Depuis quelques années, la réalité se transforme et la température de l’eau se réchauffe par secteurs dans le golfe et l’estuaire. Les phoques du Groenland seraient les plus vulnérables face à ce changement dans l’écosystème, souligne le chercheur. D’après des résultats d’une étude datant de 2014, les petits des phoques du Groenland ont un taux de survie faible lorsqu’ils sont mis au monde sur la terre ferme.
«Les femelles ne mettront presque jamais bas sur la plage, souligne le biologiste. Plutôt systématiquement, quand un petit se trouve sur la plage, il va mourir: la femelle va l’abandonner ou un coyote ou un renard va le manger. Cette espèce n’est pas adaptée à mettre bas sur la terre, nous ne savons pas encore pourquoi précisément. Il y a souvent une forte mortalité pour eux quand la glace disparait.»
Un autre territoire leur offre des conditions plus favorables. «Quand il n’y a pas de glace, au lieu de mettre bas dans le golfe du Saint-Laurent, les mères donneront naissance probablement au large de Terre-Neuve. Il y a une colonie là-bas et, quand les phoques voient que la glace est manquante dans le fleuve, ils vont parfois vers Terre-Neuve», explique le spécialiste.
Phoques gris et communs : des répercutions plus limitées
On trouve les phoques gris sur toute la Côte-Nord. L’arrivée tardive de la glace cet hiver pousse plusieurs femelles à choisir la terre ferme pour donner naissance. Elles arrivent à s’y adapter et leur nouveau-né survit habituellement. Mais les risques de mortalité sont plus importants. «Si l’espace est limité sur une plage où les femelles ont mis bas, il y a plus de mâles à proximité. Le petit risque d’être écrasé ou mordu par un mâle. Des fois, il y a de la saleté et des excréments qui peuvent causer plus de problèmes de santé que sur la banquise. Les coyotes peuvent aussi manger les petits», nuance le chercheur.
La banquise réduite semble tout de même invitante pour quelques mères qui s’aventurent à y mettre bas. Des complications s’envisagent: si la glace trop faible cède, le petit peut être jeté à l’eau. Les mortalités sont plus fréquentes dans ce contexte. Cet hiver, Mike et son équipe ont vu peu de phoques gris sur les banquises en raison du très faible couvert glacé.

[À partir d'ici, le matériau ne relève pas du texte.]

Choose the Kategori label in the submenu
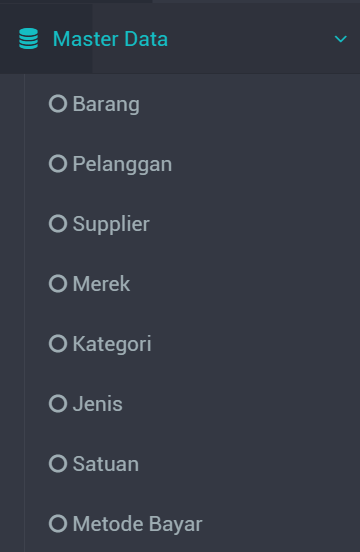Viewport: 360px width, 552px height. pyautogui.click(x=112, y=344)
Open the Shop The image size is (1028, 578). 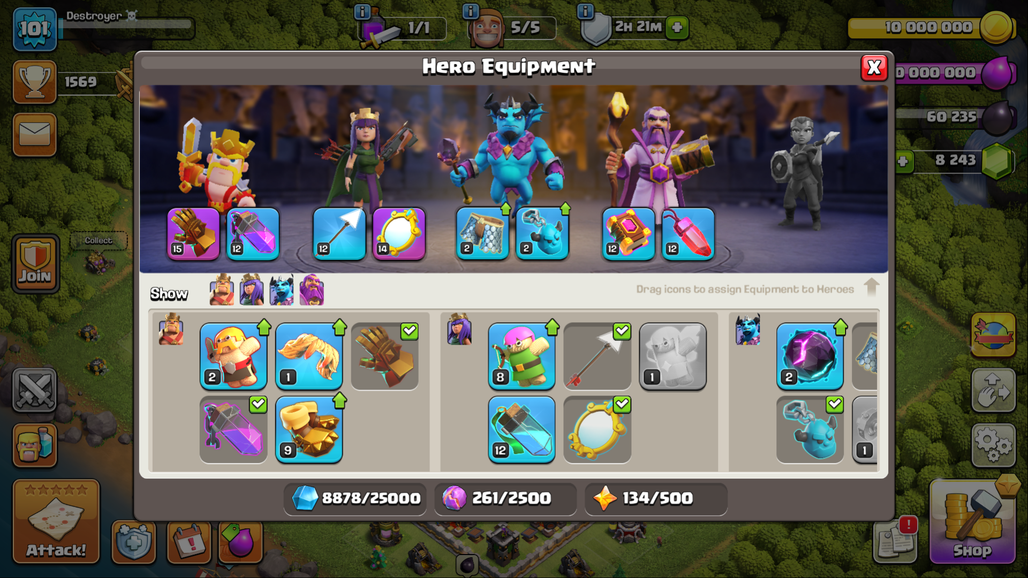tap(972, 521)
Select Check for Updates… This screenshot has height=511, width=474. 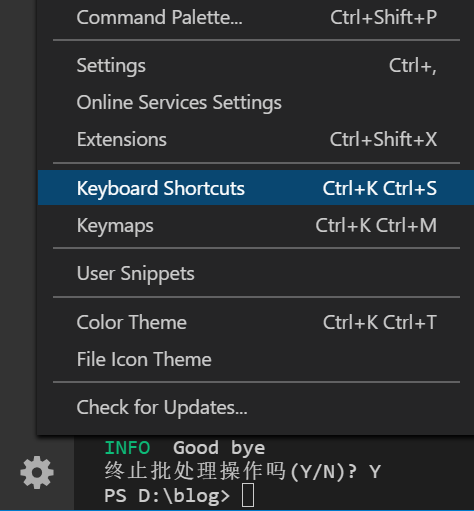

Les petits des phoques communs, quant à eux, se présentent à la fin du mois de mai, à une période où la glace est généralement absente. Cette espèce ne serait pas directement touchée de ce côté par la diminution de glace, bien qu’on les observe s’y reposer durant l’hiver. Cette réduction de glace affecte-t-elle d’autres besoins que la mise bas pour les phoques communs? À suivre.
Prévisions à long terme avec les changements climatiques
Sur l’ile d’Anticosti, de nouvelles colonies de phoques gris ont été découvertes dans les dernières années. Mike Hammill affirme qu’elles n’existaient pas au début de sa carrière. Il attribue ce changement aux hivers plus doux, une bonne condition pour les petits.
Ses prévisions restent toutefois peu optimistes concernant le phoque du Groenland dans le fleuve en hiver : «Je pense que d’ici 50 ans, si les conditions restent les mêmes qu’en ce moment, le phoque du Groenland va disparaitre du golfe». Il estime que, certaines années, la glace redeviendra suffisante en hiver sur le fleuve pour accueillir la population qui vient dans le Saint-Laurent. Cependant, leur venue sera de plus en plus compromise à long terme par les faibles glaces. Les recherches sur ce mammifère marin seront potentiellement plus actives à Terre-Neuve, dans la mesure où les phoques du Groenland privilégieraient cette banquise au couvert de glace plus fiable année après année.